しかしながら、一方で、ある霊魂が傲慢の内に生きているのなら、言いかえると、傲慢の霊魂が天主を標準に自分自身をさばくことなくて、自慢げに「自分自身が善いもの」だと決めつけるな、このような時には、隣人への判断は必ず歪められています。慈悲も無理となります。
ですから、本日の福音でのイエズス・キリストの教えは自分自身を天主の目の下に置くようにということです。

隣人をさばく必要があります。物事をさばく必要もあります。愛する兄弟、罪は罪です。冒涜は冒涜です。涜聖は涜聖です。物事をそのありのままに、その現実通りに評価することを習わなければなりません。しかしながら、だからといって、隣人を罪に定めてはいけません。断罪してはいけません。霊魂の裁き、意図の裁きは天主に譲りましょう。最後の日、天主はお裁きになられますので、隣人に対しても、自分自身に対しても天主は判決を渡されることを忘れないでおきましょう。



私たちカトリック信徒はどうしても天国に入りたい、どうしても私たちの罪に対して天主の御憐みを頂きたいものだから、隣人に対して憐み深くに振舞っていきましょう。慈悲深くあるいは憐み深く振舞うということは、無条件に罪を黙殺するようなものでもないし、また罪は罪ではないかのような黙認でもありません。また、罪の前に目をつぶって、罪は増えていくことを黙殺してもよいわけがありません。天主の栄光にかかってくるので、それは一切ありません。

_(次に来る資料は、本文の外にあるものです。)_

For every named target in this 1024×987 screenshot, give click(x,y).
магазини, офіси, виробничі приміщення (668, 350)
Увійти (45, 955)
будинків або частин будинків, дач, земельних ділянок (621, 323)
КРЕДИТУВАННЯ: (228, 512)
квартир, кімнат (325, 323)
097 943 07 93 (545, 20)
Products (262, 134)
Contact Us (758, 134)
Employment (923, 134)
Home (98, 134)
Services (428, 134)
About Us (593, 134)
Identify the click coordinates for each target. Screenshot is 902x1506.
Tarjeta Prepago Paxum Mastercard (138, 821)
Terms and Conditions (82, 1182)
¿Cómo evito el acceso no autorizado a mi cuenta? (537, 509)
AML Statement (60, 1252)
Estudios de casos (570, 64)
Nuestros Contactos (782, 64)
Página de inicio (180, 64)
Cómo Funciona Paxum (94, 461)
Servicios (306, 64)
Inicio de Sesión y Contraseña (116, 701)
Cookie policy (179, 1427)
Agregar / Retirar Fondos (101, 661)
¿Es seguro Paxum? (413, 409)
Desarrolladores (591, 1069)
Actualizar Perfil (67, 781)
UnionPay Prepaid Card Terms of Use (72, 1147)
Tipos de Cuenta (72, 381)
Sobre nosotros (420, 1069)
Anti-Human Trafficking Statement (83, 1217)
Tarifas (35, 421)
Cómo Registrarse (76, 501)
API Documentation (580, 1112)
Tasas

憐み深く付き合うということは罪人である隣人を見たら、その隣人は天主に愛されているということを思い出して、また天主の御血によって贖罪された霊魂であることを思い出しましょう。ですから、罪人にたいして憐みを示してあげるということは、隣人の霊魂は天主のご慈悲を仰げるようになるために行為するということです。

どれほど慈悲深く振舞っても、ある霊魂が天主のご慈悲を頑固に拒否したら、悪が広まらないためにもちろん厳しく行為せざるを得ない場合もあります。しかしながら、隣人の霊魂が天主のご慈悲を求めている場合、隣人に対して全力で慈悲深く付き合って天主のご慈悲を垂れることにつながりますように。愛想よく、気前よく振舞いましょう。

そして、神父は毎日、ミサの際に言っているように「われらが人に赦す如く、われらの罪を赦したまえ」。私たちに対する天主の裁きの基準は、私たちがどのように隣人をさばいたかに基づくことになります。また、私たちの罪に対する天主の赦しの程度は、私たちがどのように隣人の罪を赦したかによります。これは愛徳なのです。隣人への愛徳は天主への愛徳を全く密接につながっています。

本日の福音はデリケートで難しかったかもしれませんが、本日の福音をよく理解するために、本日の聖ヨハネの書簡に照らす必要があります(ヨハネの第一の手紙、4、8-21)。要するに、愛徳に照らしてこの教訓を理解することです。愛徳は一つしかありません。天主への愛徳と隣人への愛徳は同じ愛徳です。

ですから、憐みの聖母にお祈りしましょう。私たち慈が悲深くあられるように、善良であられるようにお祈りしましょう。馬鹿やさしくならないように祈りましょう。つまり、罪はいつまでも罪であることを忘れないように祈りましょう。
そして、罪人である私たちは、私たちの主、イエズス・キリストによって贖罪されたというのは、私たちは罪人であるからだということを忘れないように祈りましょう。私たちが犯した罪の御赦しを天主から頂くように祈りましょう。罪の償い、悔い改めによって御赦しを得らえるのは確かです。しかしながら、このような赦しと慈悲を得るためには、また隣人に対して慈悲と赦しを実践していかなければなりません。